The result was a sampler that could not only record, but replay sounds at the correct musical pitches.
It wasn't just a Dragon squeaking out bleeps. It was, in its own way, a miniature Fairlight.
Drawing the Sound
The Fairlight CMI wasn't just about sound - it had that iconic waveform display, showing samples scrolling across the screen in 3D-like graphs. Seeing sound on a monitor was revolutionary.

Naturally, I wanted that too.
So I wrote another routine in 6809 machine code to take the captured samples and plot them on screen. The Dragon's video hardware was limited - blocky semigraphics, monochrome - but I got it to work. My Dragon could record a sound, play it back at different pitches, and then show the waveform scrolling across the screen.
Crude compared to a Fairlight, yes. But recognisable. And to a 13-year-old, sitting at a green-screen monitor, it felt like magic.
The Missed £100
Computer magazines in those days paid £100 if you sent in a listing they published. That was serious money. Enough to buy me a proper amplifier for my music setup.
I thought about submitting my sampler. The only problem: I had no printer.
My code existed only as hand-written hex and a program full of DATA
statements. No way to print it, no way to share it.
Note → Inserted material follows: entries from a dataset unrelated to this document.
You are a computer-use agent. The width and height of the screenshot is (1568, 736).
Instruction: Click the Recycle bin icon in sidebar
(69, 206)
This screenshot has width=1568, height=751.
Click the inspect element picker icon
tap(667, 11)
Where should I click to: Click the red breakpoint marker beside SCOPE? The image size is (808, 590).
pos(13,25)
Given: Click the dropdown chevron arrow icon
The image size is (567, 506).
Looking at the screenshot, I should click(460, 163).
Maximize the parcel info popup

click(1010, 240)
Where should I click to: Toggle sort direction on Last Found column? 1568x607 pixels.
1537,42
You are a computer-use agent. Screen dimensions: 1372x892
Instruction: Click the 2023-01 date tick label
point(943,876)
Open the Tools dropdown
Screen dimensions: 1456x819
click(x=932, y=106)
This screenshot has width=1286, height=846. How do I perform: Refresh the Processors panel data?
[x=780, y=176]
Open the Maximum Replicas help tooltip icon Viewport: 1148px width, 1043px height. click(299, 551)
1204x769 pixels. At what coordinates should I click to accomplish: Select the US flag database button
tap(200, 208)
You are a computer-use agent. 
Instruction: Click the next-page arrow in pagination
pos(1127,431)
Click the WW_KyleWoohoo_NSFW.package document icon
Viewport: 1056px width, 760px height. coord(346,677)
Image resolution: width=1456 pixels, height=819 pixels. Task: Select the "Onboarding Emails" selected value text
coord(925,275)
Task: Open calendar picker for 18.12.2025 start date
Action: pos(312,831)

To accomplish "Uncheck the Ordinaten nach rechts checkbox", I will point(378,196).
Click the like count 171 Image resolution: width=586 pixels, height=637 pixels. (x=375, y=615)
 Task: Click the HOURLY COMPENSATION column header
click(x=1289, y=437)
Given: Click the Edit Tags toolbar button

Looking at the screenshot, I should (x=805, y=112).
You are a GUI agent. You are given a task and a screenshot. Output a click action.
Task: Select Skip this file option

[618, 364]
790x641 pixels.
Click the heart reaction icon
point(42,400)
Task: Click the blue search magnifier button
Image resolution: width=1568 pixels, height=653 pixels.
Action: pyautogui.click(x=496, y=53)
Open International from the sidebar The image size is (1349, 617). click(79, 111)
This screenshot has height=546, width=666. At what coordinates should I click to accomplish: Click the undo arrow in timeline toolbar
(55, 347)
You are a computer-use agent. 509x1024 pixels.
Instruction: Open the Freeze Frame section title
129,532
So it stayed in my notebook, unsubmitted. A lost teenage project.
Looking Back
Most of my friends remember their first games. I remember writing a musical sampler with a waveform display on a machine not designed for either sound or graphics, entirely in hand-coded machine code, at 13.
That project taught me:
- Hardware often does more than the manual admits.
- Constraints are not walls, but fuel for invention.
- Music, maths, and programming are not separate - they converge.
And it gave me a mindset I've never lost: if you can POKE
opcodes
into RAM by hand and line them up with musical scales at 13, you can probably figure
out just about anything later in life.